*Problem to work on*: Each line below that contains the word "Baroque" must be copied.

-.-.-

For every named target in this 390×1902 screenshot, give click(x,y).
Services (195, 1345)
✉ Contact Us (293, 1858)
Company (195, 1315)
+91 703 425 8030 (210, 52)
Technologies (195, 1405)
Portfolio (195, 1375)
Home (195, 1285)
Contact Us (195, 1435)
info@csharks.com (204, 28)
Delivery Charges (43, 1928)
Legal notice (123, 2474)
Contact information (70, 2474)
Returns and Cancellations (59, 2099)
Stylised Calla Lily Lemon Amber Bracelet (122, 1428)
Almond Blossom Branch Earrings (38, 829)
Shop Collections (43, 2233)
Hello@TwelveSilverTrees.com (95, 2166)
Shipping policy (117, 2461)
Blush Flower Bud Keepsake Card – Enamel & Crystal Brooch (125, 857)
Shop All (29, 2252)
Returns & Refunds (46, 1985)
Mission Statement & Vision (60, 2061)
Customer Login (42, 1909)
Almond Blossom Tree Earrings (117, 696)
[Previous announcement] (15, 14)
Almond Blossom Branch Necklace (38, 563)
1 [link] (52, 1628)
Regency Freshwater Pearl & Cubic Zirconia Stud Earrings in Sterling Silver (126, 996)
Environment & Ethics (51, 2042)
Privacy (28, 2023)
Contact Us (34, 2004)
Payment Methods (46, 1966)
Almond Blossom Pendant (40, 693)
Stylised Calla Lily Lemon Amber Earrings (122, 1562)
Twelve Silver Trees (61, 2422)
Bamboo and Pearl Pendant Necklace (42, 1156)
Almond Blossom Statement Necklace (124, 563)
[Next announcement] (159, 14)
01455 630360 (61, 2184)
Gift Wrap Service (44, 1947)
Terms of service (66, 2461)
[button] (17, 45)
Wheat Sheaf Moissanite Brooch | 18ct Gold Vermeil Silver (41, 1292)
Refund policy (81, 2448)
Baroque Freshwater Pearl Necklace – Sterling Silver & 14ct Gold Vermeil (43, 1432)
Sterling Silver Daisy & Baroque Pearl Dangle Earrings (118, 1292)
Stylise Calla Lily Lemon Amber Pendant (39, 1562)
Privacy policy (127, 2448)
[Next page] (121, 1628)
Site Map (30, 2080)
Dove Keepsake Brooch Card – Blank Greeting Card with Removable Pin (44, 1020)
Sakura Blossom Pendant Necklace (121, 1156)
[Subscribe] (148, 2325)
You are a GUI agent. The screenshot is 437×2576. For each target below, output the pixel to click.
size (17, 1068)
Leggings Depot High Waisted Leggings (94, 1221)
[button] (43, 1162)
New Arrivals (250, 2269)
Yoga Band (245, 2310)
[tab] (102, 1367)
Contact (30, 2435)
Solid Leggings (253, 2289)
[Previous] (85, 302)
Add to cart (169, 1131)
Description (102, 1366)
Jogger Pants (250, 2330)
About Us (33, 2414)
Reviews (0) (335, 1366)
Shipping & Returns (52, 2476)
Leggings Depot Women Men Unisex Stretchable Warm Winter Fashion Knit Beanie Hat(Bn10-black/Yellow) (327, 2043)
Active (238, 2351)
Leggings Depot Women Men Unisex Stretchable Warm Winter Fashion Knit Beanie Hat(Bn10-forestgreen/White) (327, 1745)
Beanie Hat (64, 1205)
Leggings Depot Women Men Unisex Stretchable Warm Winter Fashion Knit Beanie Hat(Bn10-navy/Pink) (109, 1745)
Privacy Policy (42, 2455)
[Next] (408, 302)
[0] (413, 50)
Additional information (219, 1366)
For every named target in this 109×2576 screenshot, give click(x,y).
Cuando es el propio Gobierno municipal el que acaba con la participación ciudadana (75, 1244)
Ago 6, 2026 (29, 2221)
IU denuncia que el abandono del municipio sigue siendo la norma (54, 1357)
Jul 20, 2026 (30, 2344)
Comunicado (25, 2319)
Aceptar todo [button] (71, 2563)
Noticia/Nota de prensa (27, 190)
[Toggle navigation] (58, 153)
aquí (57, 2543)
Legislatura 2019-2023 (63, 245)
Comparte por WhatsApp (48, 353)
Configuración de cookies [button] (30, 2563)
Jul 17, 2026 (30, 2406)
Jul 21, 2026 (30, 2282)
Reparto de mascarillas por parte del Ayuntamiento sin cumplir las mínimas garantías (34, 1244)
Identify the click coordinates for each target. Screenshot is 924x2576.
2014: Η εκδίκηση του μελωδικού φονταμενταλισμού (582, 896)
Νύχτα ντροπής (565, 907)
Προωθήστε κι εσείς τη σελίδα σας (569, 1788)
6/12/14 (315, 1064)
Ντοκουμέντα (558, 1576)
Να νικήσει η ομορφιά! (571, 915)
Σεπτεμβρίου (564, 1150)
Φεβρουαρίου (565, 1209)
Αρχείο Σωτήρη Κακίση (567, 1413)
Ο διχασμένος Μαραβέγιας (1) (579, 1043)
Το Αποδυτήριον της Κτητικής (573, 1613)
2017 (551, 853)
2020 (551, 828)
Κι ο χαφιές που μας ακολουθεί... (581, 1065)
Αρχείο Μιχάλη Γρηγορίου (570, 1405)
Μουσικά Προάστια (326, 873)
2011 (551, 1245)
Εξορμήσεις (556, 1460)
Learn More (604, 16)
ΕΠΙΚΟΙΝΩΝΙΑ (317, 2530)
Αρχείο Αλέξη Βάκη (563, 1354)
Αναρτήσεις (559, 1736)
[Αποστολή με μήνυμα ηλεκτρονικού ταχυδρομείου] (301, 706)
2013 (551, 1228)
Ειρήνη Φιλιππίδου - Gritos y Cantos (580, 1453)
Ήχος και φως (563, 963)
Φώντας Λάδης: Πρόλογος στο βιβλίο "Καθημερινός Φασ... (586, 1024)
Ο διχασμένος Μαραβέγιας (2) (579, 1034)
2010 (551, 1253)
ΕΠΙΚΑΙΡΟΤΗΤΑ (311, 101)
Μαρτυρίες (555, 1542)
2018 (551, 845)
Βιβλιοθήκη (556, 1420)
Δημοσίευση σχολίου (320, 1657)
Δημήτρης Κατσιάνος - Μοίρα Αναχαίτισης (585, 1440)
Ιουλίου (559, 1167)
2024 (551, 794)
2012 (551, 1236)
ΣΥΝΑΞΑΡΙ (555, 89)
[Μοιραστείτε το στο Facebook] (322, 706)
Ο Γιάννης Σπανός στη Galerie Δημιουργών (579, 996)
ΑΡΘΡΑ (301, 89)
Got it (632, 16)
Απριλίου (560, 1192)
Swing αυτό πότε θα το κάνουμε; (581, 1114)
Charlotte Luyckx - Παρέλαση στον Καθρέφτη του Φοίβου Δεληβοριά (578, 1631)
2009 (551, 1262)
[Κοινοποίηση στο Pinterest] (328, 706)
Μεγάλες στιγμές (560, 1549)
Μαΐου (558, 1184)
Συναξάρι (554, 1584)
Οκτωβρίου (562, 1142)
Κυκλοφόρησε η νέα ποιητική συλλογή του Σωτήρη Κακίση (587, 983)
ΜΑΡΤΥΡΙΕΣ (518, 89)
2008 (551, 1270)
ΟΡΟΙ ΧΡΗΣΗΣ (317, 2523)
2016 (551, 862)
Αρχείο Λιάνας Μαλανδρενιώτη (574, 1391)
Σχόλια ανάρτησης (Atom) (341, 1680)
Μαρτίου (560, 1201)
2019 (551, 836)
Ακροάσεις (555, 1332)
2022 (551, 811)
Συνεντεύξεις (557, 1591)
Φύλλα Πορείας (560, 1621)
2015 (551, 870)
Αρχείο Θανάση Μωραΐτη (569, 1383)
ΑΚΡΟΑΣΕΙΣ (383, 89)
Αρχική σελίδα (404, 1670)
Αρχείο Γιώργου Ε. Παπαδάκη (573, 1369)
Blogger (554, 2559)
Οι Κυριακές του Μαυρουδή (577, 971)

-.-.-

*Answer to this problem*:
Baroque Freshwater Pearl Necklace – Sterling Silver & 14ct Gold Vermeil (43, 1432)
Sterling Silver Daisy & Baroque Pearl Dangle Earrings (118, 1292)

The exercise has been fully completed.